Born in Vancouver in 1968, Rispin’s mom and dad moved to Calgary when he was just one year old. When his parents separated in 1973, Rispin lived with his grandparents in Priddis, Alta. — just outside Calgary — where he discovered the sport of hockey.

“Priddis was the only place in my life I actually played hockey,” Rispin said. “I played for one year. We were the Priddis Maple Leafs, and I was five years old.”

To this day, Rispin has kept his Priddis Maple Leafs jersey — his mom had it signed by none other than Mr. Hockey Gordie Howe — as a keepsake.

READ MORE: WLMHA elects new board, discusses upcoming season at virtual AGM

After bouncing around to several locations — including some time with his mom and step dad in Illinois and Kansas until he was 11, then back to Calgary with his dad until he was 17, and Vancouver until he was 23 — Rispin eventually found his way to the Cariboo looking to further his career with BC Hydro.
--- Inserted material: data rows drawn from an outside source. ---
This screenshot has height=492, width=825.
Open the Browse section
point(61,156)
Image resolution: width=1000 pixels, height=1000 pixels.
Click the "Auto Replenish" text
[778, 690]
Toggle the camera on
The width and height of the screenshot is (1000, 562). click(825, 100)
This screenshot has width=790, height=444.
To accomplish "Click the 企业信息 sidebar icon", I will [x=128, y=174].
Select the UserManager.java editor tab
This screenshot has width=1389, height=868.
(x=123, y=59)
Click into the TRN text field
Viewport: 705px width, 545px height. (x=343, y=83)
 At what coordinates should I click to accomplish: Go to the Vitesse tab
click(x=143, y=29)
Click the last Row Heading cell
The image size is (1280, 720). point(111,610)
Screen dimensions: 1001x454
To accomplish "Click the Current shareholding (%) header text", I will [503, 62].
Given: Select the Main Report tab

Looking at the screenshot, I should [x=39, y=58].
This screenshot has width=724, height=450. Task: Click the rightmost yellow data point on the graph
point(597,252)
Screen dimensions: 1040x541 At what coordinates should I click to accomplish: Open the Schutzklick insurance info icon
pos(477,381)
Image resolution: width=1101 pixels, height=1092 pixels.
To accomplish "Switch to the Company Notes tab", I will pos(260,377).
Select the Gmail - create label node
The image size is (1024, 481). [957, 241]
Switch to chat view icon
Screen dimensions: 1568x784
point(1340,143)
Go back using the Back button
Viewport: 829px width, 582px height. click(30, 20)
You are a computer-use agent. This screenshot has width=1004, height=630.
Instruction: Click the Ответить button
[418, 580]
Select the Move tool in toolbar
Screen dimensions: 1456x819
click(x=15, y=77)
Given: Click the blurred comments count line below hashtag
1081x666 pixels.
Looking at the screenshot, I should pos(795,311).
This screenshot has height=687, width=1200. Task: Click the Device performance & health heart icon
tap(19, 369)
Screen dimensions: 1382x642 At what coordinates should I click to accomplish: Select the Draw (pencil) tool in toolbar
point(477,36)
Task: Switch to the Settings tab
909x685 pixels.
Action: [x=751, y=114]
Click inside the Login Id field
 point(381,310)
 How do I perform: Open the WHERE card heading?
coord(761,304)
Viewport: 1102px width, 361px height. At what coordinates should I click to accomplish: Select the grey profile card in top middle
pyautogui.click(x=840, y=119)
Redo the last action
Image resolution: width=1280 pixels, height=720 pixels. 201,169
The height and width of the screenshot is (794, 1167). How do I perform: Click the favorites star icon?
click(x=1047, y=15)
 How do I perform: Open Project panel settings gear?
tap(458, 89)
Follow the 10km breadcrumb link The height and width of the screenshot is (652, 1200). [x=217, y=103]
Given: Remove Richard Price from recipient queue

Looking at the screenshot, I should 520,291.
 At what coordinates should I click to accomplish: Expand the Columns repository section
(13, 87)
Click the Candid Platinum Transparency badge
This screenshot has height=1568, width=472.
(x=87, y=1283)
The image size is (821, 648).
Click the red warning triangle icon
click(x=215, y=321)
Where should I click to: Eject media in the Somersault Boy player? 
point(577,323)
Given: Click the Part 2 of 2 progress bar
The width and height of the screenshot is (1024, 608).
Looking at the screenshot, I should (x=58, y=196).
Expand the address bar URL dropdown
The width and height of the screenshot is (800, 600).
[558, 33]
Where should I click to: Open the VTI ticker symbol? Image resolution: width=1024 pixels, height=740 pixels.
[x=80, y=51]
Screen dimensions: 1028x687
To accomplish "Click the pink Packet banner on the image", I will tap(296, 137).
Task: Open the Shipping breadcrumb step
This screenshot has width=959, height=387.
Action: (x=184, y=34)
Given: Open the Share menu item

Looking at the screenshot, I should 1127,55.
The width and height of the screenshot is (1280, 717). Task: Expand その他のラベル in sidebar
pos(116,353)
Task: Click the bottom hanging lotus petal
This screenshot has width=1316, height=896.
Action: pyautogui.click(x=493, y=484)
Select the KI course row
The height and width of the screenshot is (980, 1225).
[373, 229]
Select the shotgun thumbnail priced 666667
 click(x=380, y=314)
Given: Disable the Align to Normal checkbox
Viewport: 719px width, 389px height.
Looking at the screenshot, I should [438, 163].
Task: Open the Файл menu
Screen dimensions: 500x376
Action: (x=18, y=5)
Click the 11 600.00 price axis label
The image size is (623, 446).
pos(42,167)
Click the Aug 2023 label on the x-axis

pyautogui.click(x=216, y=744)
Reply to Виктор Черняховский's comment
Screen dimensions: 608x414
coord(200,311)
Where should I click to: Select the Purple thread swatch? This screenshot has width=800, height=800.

“I never did plan on staying here, but I liked the outdoor activities,” he said. “I love to boat and I love to fish.”

During his stint with BC Hydro in Williams Lake Rispin’s sister — who had gotten mixed up in a bad element in Vancouver — came to live with him at the request of his parents.

Needing a little extra cash to help support his sister, Rispin got a second job working security at Boitanio Mall which, unbeknownst to him, would be where he met his future wife, Shelley.

During his daily security patrols, Rispin would ride the escalator in what was then Woolco (now The Brick). Shelley worked at the jewellery department in Woolco, and Rispin would see her every day below while riding the escalator.

“I decided to approach her one time, so I made up an excuse that my watch band needed to be adjusted out,” he said. “I took it to her and as she was trying to get the pin out was about the time I asked her out for dinner. She flipped the pin and the pin went flying. We never did find it, but she put another pin in that fit, but the nubs stuck out, so it always reminded me of that first meeting.”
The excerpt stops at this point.